■ **Brief**: Output the data unchanged and complete, minus the images.

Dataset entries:
* * * * * * *
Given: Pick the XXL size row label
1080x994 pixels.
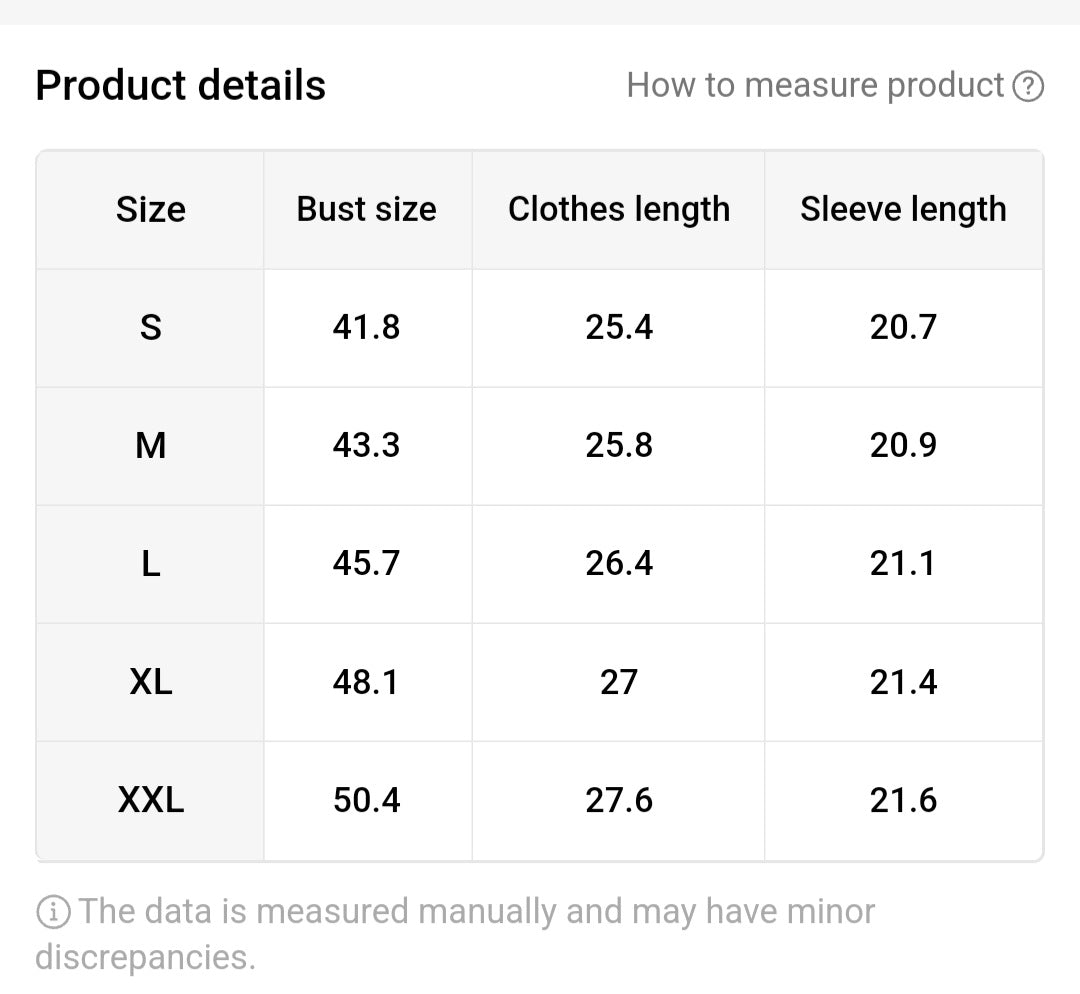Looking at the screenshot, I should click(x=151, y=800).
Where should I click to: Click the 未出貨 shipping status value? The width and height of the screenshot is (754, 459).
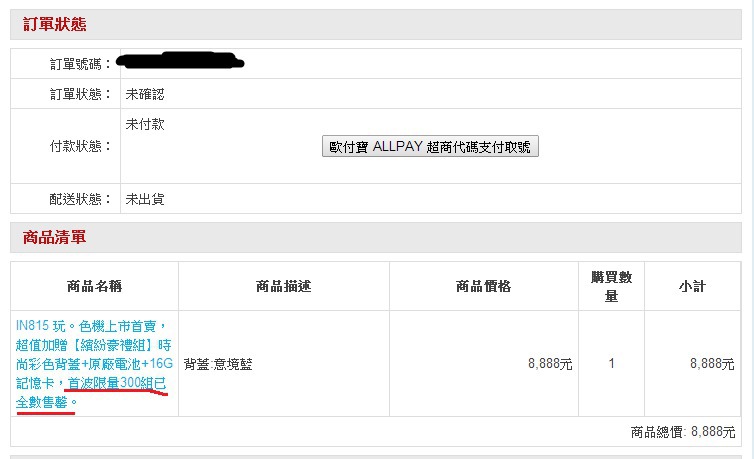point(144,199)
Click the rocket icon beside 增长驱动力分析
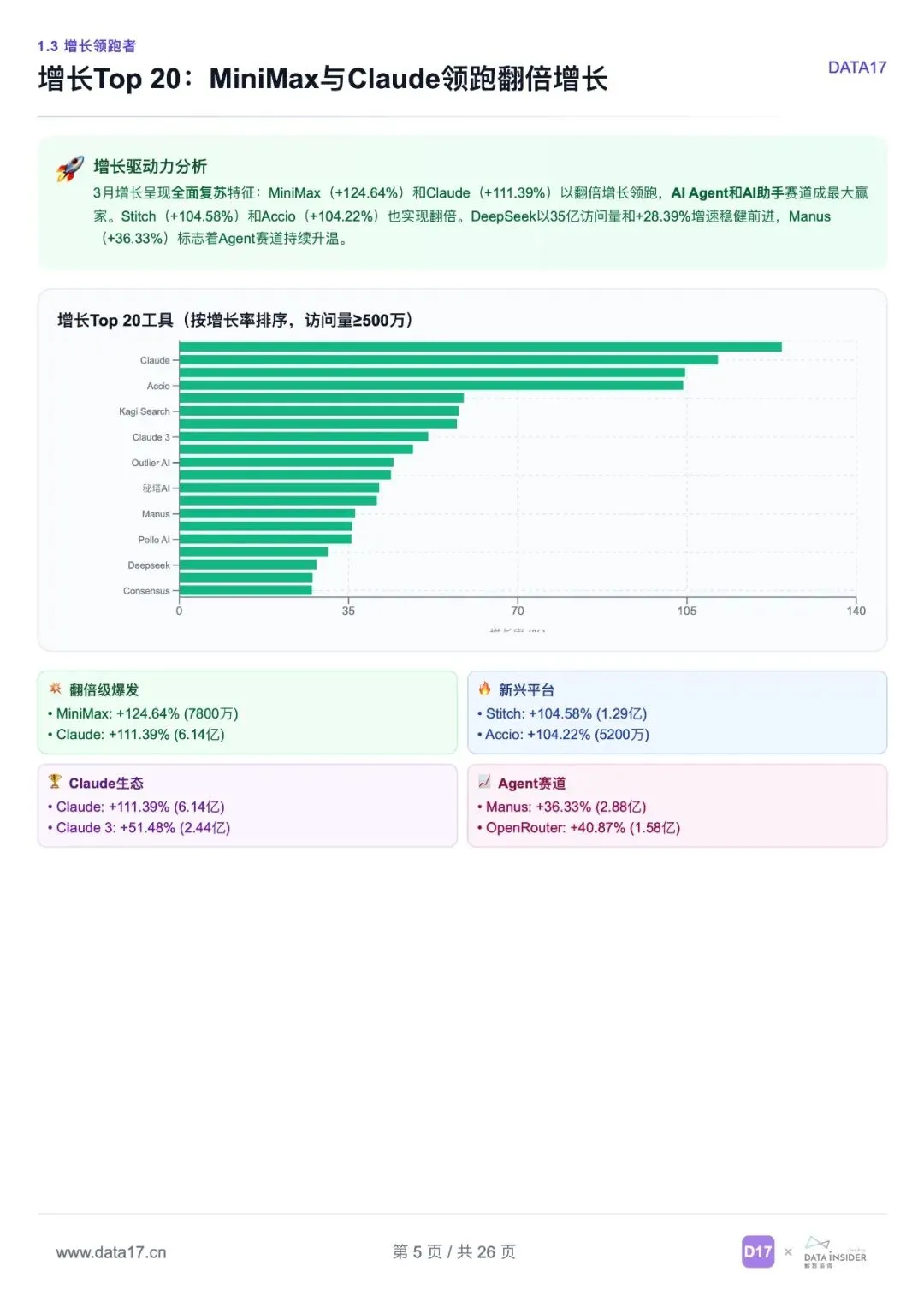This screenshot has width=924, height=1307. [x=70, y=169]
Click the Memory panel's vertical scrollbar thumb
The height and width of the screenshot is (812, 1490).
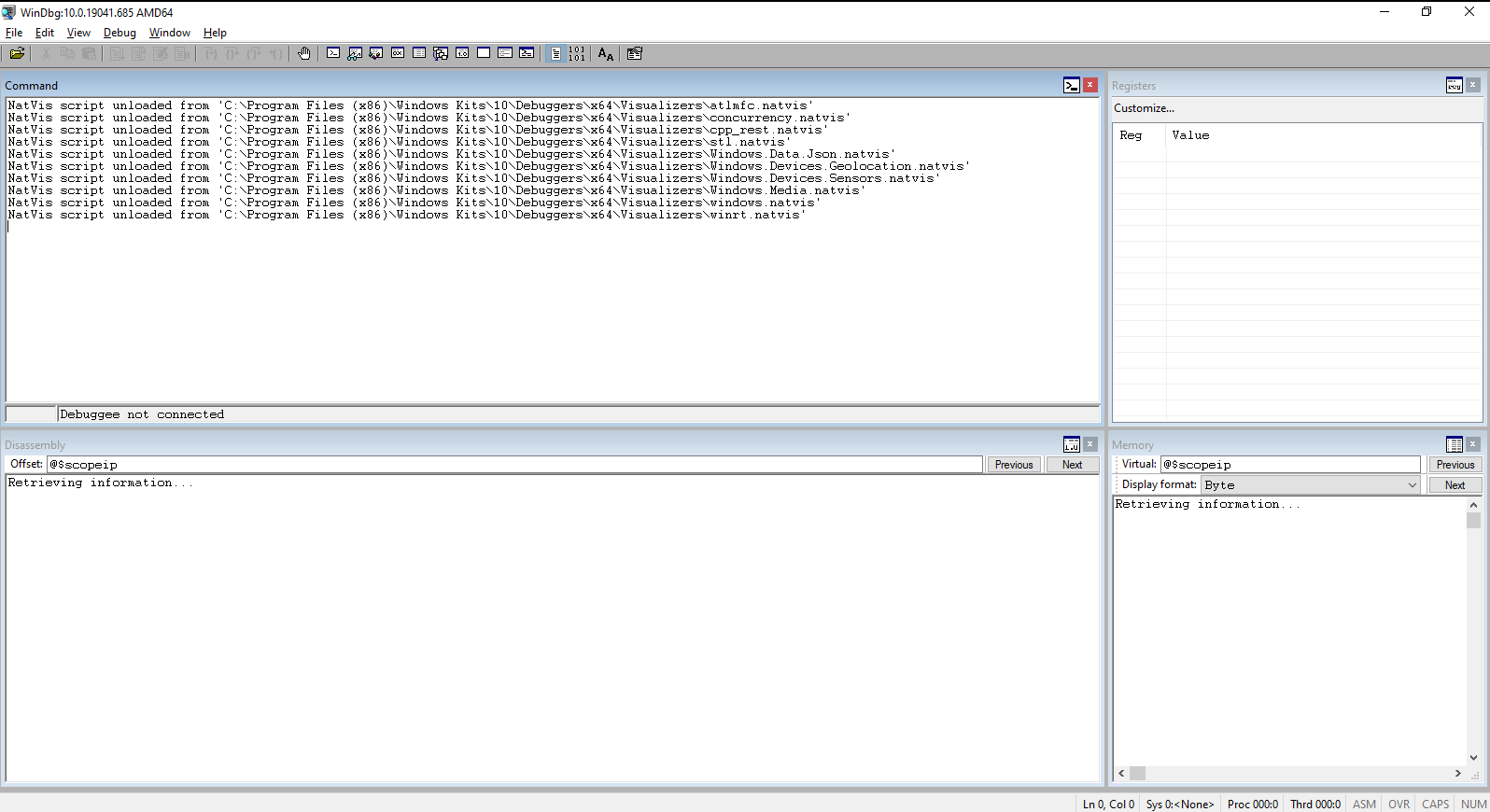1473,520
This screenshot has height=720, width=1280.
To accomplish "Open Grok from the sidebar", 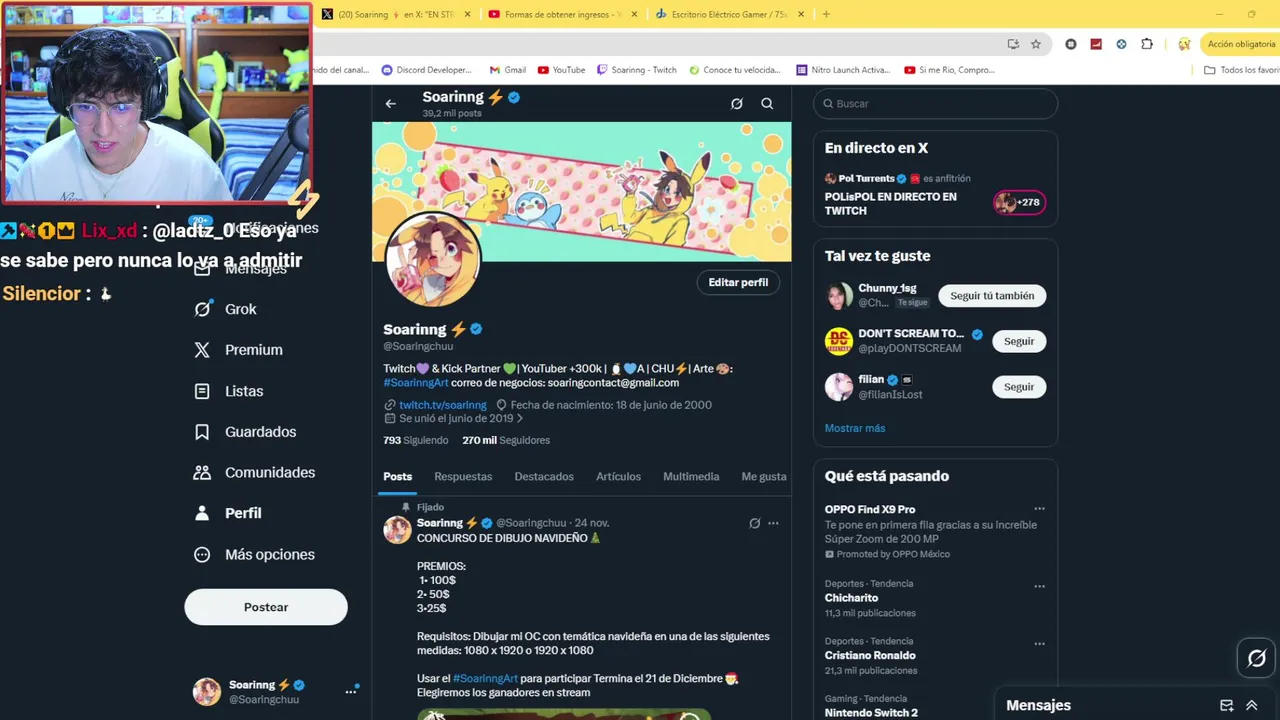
* * * * * * *
■ **Reply**:
Given: Pick the XXL size row label
1080x994 pixels.
Looking at the screenshot, I should click(x=151, y=800).
Where should I click to: Click the 未出貨 shipping status value? The width and height of the screenshot is (754, 459).
point(144,199)
Click the rocket icon beside 增长驱动力分析
This screenshot has width=924, height=1307. [x=70, y=169]
Click the Memory panel's vertical scrollbar thumb
The height and width of the screenshot is (812, 1490).
1473,520
This screenshot has height=720, width=1280.
To accomplish "Open Grok from the sidebar", 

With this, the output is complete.